There was violence in Ruth. She wanted men to fight over her. It is instinct in many women to wish to be so desired that men will pay any price for their favors and, where there is no money, blood will do.

The murderer cried out, ’’I have killed two communists; I should get a medal.” There was malice in the smile he turned on the police and the reporters.

But Max was only a poet, and his sympathies with communism were because they spoke in terms of bread and shelter, and he had lived long with hunger. Drink was his refuge, because drink is often easier to get than bread. When he was young he wrote free verse, but those last years, when he was most disorganized, his verse became formal and stylized. Every day that he was with us he worked on a series of sonnets, dedicated to each one of us, polished, stately, courteous, often obscure, and he came to meals happily to read them aloud for our applause. I remember one especially that he wrote to Agnes, widow of a barge captain, who had been helping us for some years. And I loved this delicate appreciation of her sweetness and diligence, her care for our comfort.

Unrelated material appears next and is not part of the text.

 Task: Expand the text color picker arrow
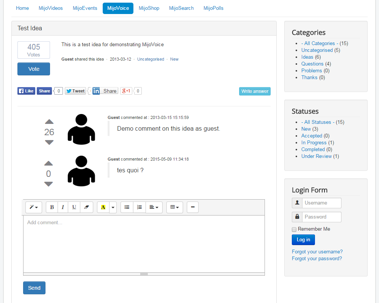click(113, 207)
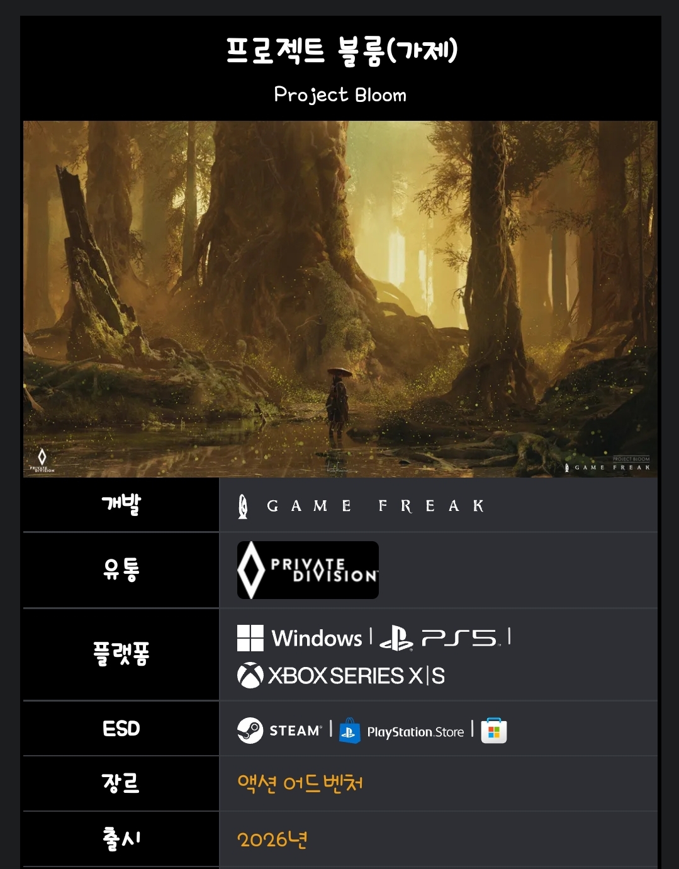This screenshot has height=869, width=679.
Task: Click the 장르 row header
Action: coord(121,783)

Agnes had charge of the second floor bedrooms and the linens and bathroom, and never a word of criticism comes from her lips for such wild disorder as accompanied such guests as Max and Ruth. No matter how comfortable a room–how tidy when they entered–it was soon a shambles of dirty clothes, rags, dust, cigarette butts, tobacco, newspapers, bits of food, onions, bread, apples cores, empty coffee cups, paper bags, scuffed shoes, dirty socks.

May They Rest in Peace

The newspapers commented on the sordid unheated room on Third Avenue and Twelfth Street where their bodies were found, and I thought, as I read, how over and over again in our houses of hospitality, I have seen just such rooms, reflecting the grim and cheerless chaos of the minds of its occupants. There is a comfortable disorder and the sordid disorder of people who do not love the material, though they seek all their pleasure in it. In trying to save their lives, they lose them.

In trying to live the life of the flesh, the Bodenheims were most hideously tricked. May their poor, dark, tormented souls rest now in peace.